The examiner additionally rejected claims 1–4, 7–15, 17, and 18 under 35 U.S.C. § 103(a)3 for obviousness over Maruyama in view of Ross. Id. at 9. Specifically, she found that Maruyama disclosed a visual inspection system for a printing press and Ross disclosed a circular LED configuration. Id. at 9–14. The remaining claims were rejected under § 103(a) as unpatentable over various combinations of prior art: (i) claims 5, 6, and 12 were rejected over Maruyama in view of Ross, further in view of U.S. Patent 6,691,620 of Riepenhoff; (ii) claim 16 was rejected over Maruyama in view of Ross, further in view of Admitted Prior Art; (iii) claims 19, 20, 23–25, 27, 29, 30, 33–36, and 39–47 were rejected over Maruyama in view of Ross, further in view of Sainio; (iv) claims 21, 31, and 54 were rejected over Maruyama in view of Ross, further in view of Sainio, Admitted Prior Art, and U.S. Patent 4,736,446 of Reynolds; (v) claims 22, 26, 37, 38, and 48–53 were rejected over Maruyama in view of Ross, further in view of Sainio and Admitted Prior Art; (vi) claim 28 was rejected over Maruyama in view of Ross, further in view of Sainio and U.S. Patent 5,884,073 of Dent; (vii) claim 32 was rejected over Maruyama in view of Ross, further in view of Sainio and U.S. Patent 5,967,050 of Seymour; and (viii) claims 55–60 were rejected over Maruyama in view of Ross, further in view of Sainio, Admitted Prior Art, Dent, and Reynolds. Id. at 24–51. Thus, for the obviousness rejections of claims 1–60, the examiner relied on Maruyama as the primary reference disclosing the limitations of a visual inspection system configured to work with a printing press, as required by the preambles of the respective claims. See, e.g., id. at 9 (“Maruyama discloses a visual inspection system ․ configured to be in optical communication with a substrate/sheet (of paper) of a printing press.”).

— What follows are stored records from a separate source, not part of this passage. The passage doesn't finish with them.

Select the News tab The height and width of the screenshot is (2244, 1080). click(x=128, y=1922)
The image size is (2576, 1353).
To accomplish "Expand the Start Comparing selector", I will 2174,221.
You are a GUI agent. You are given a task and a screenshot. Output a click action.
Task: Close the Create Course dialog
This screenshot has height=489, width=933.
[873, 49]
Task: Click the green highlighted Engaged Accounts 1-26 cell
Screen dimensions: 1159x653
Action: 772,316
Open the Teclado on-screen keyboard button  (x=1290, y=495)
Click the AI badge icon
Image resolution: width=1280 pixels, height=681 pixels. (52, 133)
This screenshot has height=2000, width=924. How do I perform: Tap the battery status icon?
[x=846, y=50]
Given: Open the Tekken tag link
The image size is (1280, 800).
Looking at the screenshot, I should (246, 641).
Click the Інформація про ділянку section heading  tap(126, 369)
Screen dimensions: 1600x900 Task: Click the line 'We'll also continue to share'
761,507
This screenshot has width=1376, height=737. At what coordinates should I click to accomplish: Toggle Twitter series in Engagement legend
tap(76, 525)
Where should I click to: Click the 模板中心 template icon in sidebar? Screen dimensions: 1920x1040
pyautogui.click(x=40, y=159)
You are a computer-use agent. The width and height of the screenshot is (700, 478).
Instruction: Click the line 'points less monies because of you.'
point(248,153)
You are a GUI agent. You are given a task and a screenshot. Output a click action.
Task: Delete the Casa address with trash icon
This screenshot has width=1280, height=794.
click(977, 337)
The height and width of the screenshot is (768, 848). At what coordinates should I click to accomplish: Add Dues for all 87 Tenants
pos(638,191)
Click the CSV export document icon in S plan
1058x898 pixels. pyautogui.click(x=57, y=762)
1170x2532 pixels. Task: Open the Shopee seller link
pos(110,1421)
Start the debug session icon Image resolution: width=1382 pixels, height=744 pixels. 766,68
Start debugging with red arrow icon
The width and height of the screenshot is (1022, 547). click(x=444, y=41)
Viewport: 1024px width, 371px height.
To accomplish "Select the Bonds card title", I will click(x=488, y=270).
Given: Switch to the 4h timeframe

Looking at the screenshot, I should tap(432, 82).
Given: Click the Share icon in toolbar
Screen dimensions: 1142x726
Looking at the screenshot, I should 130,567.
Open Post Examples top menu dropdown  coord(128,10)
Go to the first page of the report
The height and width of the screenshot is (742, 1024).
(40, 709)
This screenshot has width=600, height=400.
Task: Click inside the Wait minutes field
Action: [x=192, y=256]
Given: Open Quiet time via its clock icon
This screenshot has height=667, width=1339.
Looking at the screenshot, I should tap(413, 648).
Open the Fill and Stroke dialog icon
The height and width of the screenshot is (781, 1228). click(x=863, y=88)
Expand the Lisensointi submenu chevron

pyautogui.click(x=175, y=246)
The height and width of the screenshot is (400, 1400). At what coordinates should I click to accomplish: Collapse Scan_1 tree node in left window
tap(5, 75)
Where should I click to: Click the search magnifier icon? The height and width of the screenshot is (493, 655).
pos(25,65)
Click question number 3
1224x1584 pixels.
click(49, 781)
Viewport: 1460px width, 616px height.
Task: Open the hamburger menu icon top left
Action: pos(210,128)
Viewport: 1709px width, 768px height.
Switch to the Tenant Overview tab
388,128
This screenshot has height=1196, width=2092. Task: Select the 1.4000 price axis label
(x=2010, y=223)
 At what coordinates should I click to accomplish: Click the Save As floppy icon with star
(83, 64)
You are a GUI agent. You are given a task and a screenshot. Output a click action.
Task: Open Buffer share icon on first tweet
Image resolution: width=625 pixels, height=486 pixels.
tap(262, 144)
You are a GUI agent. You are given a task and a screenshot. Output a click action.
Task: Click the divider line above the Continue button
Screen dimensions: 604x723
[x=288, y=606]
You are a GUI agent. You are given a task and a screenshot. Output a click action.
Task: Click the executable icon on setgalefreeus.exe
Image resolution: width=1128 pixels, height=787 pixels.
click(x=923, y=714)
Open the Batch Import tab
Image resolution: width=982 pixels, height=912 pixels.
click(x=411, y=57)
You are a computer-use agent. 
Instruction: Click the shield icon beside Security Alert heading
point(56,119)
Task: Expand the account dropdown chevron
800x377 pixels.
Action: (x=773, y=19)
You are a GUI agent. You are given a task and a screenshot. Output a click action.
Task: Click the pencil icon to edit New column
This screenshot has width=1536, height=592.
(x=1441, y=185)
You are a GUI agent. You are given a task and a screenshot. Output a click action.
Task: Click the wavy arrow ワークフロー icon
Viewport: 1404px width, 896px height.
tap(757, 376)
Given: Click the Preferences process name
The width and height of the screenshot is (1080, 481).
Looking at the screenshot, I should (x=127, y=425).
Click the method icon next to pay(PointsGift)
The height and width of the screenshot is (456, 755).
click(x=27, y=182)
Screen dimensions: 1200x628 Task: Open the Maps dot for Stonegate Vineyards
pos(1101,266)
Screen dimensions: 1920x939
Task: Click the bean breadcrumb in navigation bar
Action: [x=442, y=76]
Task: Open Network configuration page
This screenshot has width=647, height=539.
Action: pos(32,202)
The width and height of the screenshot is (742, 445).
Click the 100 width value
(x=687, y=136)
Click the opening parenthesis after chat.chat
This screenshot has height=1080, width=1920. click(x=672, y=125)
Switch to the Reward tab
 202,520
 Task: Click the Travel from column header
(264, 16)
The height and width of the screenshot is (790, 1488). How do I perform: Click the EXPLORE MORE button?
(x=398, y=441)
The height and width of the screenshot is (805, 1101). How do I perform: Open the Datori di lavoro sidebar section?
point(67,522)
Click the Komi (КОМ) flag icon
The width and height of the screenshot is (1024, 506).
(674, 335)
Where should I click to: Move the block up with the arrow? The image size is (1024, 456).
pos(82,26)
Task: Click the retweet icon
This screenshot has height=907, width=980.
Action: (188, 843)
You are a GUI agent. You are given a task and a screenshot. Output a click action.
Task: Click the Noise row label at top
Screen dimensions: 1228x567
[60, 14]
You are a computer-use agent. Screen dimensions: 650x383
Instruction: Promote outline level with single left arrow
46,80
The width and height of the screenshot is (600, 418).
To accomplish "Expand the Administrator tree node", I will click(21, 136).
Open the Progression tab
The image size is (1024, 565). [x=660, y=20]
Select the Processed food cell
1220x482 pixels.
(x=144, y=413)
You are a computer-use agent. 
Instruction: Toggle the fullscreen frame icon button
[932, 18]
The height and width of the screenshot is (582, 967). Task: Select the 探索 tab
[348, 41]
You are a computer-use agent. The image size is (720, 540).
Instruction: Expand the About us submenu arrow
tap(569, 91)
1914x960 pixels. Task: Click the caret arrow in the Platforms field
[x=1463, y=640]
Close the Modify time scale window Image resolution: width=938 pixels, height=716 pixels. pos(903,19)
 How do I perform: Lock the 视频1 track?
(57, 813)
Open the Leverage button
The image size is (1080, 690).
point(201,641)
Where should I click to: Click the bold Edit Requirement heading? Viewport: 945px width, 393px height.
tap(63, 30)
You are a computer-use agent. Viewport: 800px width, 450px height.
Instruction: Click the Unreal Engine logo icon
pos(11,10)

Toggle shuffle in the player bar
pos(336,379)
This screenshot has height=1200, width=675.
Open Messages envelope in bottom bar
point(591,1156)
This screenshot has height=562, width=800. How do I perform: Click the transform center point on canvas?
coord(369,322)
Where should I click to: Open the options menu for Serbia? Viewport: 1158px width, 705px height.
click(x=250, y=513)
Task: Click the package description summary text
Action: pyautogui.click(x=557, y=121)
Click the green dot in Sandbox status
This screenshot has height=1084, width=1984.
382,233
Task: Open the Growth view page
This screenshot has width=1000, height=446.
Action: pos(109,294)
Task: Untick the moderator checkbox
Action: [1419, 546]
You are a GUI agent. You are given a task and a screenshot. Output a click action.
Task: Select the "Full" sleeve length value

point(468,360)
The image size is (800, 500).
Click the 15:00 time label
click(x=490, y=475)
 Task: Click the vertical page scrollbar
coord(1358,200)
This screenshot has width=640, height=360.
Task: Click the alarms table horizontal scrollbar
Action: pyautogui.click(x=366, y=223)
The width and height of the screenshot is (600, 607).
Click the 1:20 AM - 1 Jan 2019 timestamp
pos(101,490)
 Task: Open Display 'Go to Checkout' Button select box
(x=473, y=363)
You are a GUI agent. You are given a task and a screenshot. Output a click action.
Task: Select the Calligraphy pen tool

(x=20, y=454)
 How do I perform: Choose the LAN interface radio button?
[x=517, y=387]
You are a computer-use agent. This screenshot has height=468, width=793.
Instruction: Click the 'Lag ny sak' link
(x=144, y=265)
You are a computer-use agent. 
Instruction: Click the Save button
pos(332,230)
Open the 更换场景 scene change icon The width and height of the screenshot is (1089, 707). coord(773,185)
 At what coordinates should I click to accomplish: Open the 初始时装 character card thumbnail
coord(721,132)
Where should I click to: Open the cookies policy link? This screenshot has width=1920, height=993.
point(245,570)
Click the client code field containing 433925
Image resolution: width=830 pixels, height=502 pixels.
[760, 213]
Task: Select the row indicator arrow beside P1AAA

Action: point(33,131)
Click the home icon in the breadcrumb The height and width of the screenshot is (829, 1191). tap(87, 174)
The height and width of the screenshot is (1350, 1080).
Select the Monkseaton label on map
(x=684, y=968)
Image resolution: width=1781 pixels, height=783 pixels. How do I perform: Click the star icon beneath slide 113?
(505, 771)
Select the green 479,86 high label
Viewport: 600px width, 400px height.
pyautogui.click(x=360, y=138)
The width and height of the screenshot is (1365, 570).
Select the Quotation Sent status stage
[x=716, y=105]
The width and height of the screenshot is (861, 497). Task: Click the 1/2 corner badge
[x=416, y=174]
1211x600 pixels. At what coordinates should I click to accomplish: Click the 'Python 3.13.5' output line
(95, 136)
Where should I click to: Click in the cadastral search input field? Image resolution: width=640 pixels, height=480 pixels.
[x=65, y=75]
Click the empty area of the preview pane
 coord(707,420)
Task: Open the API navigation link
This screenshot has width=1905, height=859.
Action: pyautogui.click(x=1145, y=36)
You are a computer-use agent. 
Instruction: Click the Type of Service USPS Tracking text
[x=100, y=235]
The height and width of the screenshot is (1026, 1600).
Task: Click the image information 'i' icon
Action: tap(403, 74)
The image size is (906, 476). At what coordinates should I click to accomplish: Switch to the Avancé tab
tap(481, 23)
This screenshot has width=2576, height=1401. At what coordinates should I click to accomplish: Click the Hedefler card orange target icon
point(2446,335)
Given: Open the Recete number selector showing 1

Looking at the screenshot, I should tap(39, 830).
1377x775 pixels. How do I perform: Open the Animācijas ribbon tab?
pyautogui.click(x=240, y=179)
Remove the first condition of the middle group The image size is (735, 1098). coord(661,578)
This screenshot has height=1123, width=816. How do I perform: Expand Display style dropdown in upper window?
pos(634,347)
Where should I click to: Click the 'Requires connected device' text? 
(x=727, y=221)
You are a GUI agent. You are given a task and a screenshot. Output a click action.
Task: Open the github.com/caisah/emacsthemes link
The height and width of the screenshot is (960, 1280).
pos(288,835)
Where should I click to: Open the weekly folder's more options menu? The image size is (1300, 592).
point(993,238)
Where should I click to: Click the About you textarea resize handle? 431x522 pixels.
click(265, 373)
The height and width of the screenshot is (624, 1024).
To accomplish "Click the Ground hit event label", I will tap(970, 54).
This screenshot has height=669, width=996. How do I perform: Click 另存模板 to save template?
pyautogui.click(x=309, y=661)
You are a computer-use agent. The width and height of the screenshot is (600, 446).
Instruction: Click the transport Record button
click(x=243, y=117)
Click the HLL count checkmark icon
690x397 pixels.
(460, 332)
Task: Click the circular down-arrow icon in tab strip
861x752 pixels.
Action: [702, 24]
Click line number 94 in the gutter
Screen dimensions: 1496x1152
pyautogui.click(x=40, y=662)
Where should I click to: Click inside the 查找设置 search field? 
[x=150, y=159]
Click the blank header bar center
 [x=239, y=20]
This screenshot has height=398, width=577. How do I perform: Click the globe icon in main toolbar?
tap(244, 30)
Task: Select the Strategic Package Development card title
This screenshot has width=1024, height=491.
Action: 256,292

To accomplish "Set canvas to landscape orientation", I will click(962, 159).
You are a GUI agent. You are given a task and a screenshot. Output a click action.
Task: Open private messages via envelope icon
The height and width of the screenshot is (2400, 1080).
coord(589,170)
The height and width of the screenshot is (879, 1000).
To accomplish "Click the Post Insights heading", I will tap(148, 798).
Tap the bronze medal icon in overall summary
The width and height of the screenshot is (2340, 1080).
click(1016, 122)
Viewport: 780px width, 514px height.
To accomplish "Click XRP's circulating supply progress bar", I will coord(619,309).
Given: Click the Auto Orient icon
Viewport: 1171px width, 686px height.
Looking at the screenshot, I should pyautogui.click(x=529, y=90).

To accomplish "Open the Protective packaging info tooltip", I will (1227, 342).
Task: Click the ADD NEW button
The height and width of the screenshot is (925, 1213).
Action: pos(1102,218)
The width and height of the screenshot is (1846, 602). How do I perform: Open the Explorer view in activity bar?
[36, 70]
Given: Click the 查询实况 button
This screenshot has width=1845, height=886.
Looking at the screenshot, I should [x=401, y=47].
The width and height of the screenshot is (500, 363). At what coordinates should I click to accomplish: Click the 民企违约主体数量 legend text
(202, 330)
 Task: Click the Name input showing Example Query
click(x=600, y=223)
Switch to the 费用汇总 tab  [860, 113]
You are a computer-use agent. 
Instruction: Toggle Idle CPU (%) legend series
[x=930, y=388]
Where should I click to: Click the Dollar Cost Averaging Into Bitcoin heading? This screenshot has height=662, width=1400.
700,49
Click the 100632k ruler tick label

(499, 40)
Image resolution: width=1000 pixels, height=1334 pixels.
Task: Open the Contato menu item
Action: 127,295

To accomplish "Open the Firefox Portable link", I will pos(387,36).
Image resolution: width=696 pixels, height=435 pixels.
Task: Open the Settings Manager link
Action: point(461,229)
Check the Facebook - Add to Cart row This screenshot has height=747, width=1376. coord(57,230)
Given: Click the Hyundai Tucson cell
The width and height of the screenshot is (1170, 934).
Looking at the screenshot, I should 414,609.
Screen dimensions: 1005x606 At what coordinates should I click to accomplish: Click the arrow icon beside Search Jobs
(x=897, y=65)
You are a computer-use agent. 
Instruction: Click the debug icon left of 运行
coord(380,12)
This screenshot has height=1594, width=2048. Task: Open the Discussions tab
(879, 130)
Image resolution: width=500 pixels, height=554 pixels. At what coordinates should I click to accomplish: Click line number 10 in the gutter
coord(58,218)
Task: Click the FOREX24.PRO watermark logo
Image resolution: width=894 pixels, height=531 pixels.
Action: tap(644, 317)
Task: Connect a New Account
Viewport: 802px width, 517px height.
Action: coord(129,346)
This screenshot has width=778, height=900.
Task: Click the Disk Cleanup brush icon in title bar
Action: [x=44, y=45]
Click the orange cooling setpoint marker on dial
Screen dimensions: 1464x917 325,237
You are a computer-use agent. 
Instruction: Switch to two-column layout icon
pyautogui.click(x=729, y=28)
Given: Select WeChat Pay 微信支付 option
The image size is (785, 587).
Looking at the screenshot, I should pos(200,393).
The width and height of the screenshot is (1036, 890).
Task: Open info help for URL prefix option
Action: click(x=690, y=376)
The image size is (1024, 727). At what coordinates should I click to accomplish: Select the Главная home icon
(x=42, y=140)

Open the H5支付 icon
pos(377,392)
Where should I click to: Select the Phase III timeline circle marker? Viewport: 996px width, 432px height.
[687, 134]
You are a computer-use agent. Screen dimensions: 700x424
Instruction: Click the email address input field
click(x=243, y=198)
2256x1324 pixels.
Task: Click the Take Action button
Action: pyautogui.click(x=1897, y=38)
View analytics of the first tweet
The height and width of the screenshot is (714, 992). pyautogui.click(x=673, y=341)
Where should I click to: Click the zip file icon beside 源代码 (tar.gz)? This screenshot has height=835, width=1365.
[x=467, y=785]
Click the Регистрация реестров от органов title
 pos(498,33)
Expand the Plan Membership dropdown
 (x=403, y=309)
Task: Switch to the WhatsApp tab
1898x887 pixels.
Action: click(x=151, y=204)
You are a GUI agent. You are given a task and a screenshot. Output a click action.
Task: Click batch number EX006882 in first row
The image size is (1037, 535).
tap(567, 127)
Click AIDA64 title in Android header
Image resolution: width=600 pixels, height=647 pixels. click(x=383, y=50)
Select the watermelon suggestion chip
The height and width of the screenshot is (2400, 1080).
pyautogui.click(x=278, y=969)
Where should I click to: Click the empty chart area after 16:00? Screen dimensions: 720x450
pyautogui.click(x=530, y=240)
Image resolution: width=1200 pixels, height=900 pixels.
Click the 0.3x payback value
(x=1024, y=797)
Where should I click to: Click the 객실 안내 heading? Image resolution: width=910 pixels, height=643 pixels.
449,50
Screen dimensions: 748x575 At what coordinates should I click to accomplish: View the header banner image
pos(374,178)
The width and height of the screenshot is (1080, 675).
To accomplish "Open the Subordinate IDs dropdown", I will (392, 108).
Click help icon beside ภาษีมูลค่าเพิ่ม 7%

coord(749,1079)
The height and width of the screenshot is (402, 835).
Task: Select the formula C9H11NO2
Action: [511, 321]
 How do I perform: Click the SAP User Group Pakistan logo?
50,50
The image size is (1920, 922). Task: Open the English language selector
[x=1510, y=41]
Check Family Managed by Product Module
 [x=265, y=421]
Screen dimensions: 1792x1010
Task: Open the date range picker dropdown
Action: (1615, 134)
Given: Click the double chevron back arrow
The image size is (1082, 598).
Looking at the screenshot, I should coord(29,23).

The examiner also rejected claims 61–64, 71, and 72 under § 103(a) as unpatentable over Sainio in view of Ross. Id. at 51. The examiner relied on Sainio for its disclosure of the visual inspection system configured to work with a printing press and on Ross for its disclosure of the circular LED configuration. Id. at 51–56. Additionally, the examiner rejected claim 65 as unpatentable over Sainio in view of Ross, further in view of Dent, and rejected claims 66–70 over Sainio in view of Ross, further in view of Dent and Admitted Prior Art. Id. at 56–57. Thus, for the obviousness rejections of claims 61–72, the examiner relied on Sainio as the primary reference disclosing the visual inspection system in optical communication with the substrate of a printing press, required by the claim preambles, as well as the limitation to acquire a two-dimensional image from a printing press substrate, and relied on Ross for the circular LED configuration. Id. at 51–57. Quad/Tech appealed the rejections to the Board.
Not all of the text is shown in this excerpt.